WHAT IS BEING ASKED:
Copy out the entries below word for word, beginning at the line that contains "Click the Master View button" and stopping after the line that contains "Action: 968,28".

THE INPUT:
○ ○ ○ ○ ○

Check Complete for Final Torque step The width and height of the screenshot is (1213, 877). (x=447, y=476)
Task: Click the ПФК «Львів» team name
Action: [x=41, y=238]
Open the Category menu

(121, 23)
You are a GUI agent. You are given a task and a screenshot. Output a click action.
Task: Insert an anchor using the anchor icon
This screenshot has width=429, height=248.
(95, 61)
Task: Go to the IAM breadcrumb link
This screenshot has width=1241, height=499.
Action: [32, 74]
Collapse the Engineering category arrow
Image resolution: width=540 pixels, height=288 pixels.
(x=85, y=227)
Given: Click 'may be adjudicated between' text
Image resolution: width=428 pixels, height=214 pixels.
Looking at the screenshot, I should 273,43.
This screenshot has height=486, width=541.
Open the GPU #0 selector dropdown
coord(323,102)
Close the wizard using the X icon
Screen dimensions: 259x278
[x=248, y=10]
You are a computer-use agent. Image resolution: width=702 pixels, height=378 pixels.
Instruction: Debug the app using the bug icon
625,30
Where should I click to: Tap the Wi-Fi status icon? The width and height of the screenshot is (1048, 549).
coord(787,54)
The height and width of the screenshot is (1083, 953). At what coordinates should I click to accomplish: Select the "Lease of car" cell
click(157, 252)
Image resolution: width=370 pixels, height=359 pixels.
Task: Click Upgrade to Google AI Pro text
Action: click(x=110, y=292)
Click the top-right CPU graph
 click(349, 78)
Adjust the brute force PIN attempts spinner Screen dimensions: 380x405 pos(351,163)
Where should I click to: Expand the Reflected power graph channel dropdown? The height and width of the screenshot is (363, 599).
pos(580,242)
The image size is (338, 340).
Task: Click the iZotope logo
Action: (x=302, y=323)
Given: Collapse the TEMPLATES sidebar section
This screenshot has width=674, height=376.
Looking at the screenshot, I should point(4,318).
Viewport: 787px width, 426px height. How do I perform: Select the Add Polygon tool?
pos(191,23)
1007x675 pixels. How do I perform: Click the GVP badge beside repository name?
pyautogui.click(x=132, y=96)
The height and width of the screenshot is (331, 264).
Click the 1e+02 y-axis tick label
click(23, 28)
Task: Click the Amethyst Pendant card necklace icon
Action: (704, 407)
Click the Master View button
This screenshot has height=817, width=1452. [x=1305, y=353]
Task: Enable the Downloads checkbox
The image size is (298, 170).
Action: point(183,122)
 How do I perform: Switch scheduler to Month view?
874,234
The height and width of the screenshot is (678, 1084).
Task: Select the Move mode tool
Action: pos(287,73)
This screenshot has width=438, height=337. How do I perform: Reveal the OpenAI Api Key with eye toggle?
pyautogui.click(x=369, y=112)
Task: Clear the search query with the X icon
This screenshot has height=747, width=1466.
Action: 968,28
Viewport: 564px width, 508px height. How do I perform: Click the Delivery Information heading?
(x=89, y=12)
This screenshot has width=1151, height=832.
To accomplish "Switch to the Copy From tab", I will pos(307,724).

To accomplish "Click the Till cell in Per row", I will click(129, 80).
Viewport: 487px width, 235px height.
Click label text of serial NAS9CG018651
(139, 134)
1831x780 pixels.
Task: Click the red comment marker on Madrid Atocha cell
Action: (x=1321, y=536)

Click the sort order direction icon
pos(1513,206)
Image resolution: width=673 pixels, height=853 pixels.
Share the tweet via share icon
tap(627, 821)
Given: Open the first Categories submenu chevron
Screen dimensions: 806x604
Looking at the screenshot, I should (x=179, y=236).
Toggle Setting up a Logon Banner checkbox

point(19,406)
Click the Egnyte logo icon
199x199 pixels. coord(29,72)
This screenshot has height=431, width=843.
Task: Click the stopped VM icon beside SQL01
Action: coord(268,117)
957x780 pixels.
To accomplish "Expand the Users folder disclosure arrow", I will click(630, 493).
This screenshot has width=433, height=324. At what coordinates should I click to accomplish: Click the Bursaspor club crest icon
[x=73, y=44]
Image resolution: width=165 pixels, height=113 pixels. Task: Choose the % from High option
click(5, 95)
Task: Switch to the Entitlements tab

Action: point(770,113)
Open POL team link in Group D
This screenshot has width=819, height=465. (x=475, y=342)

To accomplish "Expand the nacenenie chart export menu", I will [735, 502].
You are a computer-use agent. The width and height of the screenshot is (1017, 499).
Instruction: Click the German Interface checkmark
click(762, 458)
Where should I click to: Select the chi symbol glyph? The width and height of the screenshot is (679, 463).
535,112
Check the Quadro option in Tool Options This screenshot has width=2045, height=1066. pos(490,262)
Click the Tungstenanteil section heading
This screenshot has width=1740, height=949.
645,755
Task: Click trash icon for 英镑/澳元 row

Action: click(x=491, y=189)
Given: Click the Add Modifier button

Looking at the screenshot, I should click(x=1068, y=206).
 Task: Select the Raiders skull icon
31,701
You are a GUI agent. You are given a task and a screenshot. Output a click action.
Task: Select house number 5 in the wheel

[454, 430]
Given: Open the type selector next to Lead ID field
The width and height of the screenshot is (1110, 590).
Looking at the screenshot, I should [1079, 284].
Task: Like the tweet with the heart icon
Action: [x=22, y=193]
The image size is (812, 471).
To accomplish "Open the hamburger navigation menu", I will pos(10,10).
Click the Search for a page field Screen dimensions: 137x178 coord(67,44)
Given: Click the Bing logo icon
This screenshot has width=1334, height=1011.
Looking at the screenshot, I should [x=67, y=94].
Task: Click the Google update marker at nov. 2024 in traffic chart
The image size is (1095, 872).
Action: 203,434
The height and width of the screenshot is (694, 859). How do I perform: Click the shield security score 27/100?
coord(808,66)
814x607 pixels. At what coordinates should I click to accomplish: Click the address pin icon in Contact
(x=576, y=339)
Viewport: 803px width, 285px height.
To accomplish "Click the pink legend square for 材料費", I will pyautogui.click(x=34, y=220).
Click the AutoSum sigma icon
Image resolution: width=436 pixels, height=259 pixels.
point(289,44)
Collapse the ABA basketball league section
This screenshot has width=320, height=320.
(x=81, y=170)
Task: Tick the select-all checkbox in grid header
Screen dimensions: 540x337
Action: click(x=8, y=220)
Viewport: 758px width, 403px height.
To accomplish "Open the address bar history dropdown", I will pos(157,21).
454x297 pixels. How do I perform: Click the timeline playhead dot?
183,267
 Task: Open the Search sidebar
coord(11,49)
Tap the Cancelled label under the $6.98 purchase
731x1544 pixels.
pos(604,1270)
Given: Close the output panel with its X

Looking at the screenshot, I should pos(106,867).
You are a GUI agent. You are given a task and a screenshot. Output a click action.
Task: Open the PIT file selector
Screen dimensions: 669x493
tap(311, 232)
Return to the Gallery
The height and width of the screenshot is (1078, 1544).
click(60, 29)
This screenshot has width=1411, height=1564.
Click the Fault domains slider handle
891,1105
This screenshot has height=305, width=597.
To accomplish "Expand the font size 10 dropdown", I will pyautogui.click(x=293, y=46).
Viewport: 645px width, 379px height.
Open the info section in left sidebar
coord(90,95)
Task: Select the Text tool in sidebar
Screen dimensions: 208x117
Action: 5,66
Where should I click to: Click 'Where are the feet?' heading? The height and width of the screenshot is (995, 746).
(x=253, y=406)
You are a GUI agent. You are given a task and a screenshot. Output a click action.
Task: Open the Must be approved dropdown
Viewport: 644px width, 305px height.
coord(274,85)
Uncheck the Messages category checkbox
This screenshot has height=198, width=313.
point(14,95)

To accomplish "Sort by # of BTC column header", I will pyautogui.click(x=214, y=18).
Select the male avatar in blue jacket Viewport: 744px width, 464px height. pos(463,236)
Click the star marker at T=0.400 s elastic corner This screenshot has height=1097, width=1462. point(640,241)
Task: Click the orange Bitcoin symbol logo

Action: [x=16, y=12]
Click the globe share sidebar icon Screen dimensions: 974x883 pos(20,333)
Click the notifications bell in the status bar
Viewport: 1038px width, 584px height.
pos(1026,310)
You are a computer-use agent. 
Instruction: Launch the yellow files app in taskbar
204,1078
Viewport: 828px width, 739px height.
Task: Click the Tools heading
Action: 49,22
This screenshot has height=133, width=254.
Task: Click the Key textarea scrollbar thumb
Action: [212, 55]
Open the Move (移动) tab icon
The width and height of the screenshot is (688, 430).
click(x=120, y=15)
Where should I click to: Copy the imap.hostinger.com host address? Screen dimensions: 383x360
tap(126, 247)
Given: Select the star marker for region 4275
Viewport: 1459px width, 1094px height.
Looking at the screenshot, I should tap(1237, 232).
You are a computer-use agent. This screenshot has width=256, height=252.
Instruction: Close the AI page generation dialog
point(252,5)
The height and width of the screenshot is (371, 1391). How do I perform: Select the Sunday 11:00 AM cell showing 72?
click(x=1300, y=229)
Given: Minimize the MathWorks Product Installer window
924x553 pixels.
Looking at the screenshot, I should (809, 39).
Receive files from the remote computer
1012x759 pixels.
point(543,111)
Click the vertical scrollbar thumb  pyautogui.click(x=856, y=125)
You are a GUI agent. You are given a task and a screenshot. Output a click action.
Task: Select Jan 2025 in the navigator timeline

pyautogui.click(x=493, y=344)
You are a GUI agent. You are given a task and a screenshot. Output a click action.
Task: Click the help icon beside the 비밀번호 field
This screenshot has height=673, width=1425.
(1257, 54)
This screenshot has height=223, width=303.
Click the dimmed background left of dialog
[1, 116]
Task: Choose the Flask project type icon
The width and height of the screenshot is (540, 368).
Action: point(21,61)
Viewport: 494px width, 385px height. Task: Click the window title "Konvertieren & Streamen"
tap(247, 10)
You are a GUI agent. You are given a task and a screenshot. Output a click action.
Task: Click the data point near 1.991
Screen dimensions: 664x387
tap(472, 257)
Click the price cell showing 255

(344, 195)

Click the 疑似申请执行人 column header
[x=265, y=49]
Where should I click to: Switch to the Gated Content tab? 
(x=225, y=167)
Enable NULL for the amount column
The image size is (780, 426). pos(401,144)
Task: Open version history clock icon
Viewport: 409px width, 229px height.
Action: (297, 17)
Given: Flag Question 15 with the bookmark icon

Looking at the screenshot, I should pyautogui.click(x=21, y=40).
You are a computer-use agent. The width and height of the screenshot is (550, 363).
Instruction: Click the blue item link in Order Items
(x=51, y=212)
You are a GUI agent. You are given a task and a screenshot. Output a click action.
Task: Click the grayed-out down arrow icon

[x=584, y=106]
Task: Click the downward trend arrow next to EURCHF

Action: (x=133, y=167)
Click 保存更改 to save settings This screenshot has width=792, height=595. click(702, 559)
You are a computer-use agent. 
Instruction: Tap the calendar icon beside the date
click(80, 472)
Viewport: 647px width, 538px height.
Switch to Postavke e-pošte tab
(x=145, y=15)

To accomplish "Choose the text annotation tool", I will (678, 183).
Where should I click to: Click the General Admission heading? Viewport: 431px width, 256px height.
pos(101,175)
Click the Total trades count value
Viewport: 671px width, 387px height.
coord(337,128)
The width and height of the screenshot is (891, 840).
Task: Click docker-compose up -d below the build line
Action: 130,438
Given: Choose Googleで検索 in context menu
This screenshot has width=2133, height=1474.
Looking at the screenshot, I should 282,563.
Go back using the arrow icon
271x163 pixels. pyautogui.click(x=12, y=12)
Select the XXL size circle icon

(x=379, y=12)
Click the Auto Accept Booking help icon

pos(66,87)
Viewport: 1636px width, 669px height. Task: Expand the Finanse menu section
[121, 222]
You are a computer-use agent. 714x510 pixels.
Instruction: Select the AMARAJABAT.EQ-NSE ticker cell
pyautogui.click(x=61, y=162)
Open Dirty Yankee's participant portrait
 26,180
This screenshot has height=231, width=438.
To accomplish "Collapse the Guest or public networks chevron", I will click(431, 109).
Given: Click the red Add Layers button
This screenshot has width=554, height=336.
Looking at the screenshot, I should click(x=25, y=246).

○ ○ ○ ○ ○

RESULT FOR THIS EXERCISE:
Click the Master View button
This screenshot has height=817, width=1452. [x=1305, y=353]
Task: Enable the Downloads checkbox
The image size is (298, 170).
Action: point(183,122)
 How do I perform: Switch scheduler to Month view?
874,234
The height and width of the screenshot is (678, 1084).
Task: Select the Move mode tool
Action: pos(287,73)
This screenshot has width=438, height=337. How do I perform: Reveal the OpenAI Api Key with eye toggle?
pyautogui.click(x=369, y=112)
Task: Clear the search query with the X icon
This screenshot has height=747, width=1466.
Action: 968,28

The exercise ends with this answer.